▶ **YOUR TASK**
Find all the lines in the entries below that hold the word "material" and copy them.

▶ **DATASET RECORDS**
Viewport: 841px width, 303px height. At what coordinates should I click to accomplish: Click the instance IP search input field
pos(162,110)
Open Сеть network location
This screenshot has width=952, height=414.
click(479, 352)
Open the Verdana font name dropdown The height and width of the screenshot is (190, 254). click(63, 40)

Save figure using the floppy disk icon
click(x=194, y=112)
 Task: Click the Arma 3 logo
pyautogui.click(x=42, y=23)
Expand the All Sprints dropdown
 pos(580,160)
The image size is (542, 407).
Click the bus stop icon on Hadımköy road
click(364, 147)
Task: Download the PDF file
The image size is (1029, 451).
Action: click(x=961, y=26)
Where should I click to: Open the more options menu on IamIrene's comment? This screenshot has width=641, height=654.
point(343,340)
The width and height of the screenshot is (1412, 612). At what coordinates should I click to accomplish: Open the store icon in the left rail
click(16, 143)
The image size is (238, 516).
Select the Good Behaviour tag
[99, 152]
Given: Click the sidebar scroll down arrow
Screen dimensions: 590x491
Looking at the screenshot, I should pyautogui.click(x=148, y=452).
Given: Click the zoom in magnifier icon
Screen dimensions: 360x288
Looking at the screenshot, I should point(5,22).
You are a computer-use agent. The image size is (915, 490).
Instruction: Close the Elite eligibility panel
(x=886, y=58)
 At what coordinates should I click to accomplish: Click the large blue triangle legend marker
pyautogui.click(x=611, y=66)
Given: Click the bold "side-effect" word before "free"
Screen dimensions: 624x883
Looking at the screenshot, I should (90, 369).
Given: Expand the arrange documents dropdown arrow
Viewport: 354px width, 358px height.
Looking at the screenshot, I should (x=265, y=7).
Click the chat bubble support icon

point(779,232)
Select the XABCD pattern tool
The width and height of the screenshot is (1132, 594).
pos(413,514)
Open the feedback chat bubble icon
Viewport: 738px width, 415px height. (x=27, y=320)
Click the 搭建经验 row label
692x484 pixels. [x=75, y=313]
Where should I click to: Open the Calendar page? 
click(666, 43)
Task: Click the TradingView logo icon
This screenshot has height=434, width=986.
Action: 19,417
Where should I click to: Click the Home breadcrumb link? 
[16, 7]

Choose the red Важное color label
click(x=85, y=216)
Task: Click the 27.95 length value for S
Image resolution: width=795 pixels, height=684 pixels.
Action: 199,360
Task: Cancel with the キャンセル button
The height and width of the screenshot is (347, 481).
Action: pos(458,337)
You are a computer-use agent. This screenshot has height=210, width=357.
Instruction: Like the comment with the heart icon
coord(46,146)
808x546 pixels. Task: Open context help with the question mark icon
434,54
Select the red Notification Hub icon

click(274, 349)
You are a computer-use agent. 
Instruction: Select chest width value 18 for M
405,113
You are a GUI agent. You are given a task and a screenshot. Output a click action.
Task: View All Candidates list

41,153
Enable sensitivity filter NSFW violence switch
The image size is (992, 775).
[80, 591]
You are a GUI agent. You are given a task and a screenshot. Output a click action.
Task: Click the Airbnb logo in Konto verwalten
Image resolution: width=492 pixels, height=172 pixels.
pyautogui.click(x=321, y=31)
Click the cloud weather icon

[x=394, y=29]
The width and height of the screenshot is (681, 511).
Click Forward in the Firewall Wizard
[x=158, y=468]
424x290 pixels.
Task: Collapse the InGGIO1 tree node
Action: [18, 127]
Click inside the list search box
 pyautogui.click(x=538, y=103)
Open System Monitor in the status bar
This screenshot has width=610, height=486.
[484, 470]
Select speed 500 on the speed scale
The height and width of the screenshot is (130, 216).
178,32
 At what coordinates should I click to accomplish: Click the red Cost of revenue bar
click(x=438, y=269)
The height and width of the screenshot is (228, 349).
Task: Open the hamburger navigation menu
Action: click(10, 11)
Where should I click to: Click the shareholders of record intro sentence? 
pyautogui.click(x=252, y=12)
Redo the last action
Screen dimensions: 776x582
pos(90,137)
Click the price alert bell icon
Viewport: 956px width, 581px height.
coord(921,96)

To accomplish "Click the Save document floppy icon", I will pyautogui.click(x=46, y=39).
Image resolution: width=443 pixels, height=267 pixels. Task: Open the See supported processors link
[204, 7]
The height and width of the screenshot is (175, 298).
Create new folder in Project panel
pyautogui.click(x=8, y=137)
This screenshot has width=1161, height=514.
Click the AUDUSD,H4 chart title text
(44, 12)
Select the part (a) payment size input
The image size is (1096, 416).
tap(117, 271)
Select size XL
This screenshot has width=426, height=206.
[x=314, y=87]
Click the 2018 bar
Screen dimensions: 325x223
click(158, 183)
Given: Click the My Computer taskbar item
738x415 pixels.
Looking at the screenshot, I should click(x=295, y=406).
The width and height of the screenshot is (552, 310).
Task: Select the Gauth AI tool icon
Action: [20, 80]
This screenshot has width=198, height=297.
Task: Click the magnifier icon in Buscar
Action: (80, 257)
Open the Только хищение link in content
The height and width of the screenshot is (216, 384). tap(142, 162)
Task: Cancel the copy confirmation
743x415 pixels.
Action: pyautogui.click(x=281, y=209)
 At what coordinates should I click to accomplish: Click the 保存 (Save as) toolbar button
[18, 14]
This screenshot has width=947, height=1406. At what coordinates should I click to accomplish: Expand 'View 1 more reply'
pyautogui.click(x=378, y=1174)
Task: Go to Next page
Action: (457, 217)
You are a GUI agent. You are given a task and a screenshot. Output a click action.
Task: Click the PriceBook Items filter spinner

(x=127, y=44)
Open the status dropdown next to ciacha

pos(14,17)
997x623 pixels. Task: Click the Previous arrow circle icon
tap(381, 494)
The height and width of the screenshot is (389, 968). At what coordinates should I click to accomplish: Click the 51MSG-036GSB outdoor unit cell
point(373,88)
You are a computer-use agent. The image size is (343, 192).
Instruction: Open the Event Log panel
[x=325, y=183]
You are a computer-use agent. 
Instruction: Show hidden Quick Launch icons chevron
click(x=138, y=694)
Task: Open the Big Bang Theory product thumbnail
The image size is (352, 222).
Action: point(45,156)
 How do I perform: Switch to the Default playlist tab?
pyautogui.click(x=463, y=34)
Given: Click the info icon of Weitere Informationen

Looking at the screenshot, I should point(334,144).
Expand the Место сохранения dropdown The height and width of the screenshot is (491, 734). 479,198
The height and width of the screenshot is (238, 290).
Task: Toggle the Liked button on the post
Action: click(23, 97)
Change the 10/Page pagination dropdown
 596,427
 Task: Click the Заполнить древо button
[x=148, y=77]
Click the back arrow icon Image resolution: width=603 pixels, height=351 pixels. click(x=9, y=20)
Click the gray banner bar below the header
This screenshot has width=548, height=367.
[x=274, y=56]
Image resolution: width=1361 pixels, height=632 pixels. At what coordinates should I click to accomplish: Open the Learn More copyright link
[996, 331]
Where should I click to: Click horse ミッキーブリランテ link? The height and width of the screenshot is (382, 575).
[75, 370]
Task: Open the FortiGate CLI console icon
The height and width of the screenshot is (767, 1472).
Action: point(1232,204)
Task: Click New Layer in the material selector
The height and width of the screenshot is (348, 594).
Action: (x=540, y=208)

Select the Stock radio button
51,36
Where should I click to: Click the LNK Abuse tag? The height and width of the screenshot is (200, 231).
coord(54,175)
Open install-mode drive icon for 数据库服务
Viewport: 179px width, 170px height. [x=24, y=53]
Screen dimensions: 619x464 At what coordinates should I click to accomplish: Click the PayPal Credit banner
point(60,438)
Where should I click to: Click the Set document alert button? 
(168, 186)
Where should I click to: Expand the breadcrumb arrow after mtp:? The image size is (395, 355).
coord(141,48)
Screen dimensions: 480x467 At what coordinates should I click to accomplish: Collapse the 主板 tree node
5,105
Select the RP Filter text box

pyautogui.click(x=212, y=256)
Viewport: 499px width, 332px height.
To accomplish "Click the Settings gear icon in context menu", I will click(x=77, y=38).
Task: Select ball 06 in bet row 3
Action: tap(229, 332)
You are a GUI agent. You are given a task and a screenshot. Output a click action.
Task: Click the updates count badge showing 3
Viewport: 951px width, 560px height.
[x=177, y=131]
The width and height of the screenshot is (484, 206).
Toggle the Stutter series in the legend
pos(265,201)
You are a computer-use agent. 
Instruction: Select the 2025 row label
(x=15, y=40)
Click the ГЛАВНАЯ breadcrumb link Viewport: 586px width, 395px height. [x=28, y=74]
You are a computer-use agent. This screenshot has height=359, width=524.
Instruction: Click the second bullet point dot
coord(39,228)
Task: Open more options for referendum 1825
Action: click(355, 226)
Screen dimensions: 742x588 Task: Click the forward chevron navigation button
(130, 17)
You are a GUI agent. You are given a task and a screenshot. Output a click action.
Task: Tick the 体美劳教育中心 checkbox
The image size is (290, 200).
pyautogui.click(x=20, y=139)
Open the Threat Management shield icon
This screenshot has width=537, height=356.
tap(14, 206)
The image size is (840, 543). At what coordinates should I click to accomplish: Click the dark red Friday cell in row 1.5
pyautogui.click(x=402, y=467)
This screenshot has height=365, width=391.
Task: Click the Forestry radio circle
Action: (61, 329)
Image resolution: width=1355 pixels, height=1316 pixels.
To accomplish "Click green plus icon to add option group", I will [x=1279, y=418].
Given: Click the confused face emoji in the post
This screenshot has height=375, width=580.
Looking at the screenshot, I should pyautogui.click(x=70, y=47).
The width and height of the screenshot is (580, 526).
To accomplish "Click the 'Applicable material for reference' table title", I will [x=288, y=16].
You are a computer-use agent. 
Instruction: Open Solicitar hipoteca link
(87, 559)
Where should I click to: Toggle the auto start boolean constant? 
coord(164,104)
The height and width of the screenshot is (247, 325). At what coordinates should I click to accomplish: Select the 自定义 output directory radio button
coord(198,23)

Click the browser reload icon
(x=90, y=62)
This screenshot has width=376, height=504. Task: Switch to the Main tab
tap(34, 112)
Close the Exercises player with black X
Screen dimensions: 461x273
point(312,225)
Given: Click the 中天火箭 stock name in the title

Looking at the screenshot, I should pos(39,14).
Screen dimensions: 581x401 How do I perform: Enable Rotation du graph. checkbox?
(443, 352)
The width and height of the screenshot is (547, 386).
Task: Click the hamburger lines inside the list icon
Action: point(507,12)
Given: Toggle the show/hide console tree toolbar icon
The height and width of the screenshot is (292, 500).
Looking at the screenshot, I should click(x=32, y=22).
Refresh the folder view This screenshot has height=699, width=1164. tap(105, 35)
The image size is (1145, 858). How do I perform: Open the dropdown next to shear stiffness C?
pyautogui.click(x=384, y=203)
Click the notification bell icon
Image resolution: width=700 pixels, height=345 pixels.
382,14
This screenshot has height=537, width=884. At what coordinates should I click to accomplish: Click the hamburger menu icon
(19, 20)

▶ **ANSWER TO THIS EXERCISE**
Task: Click New Layer in the material selector
To accomplish "Click the 'Applicable material for reference' table title", I will [x=288, y=16].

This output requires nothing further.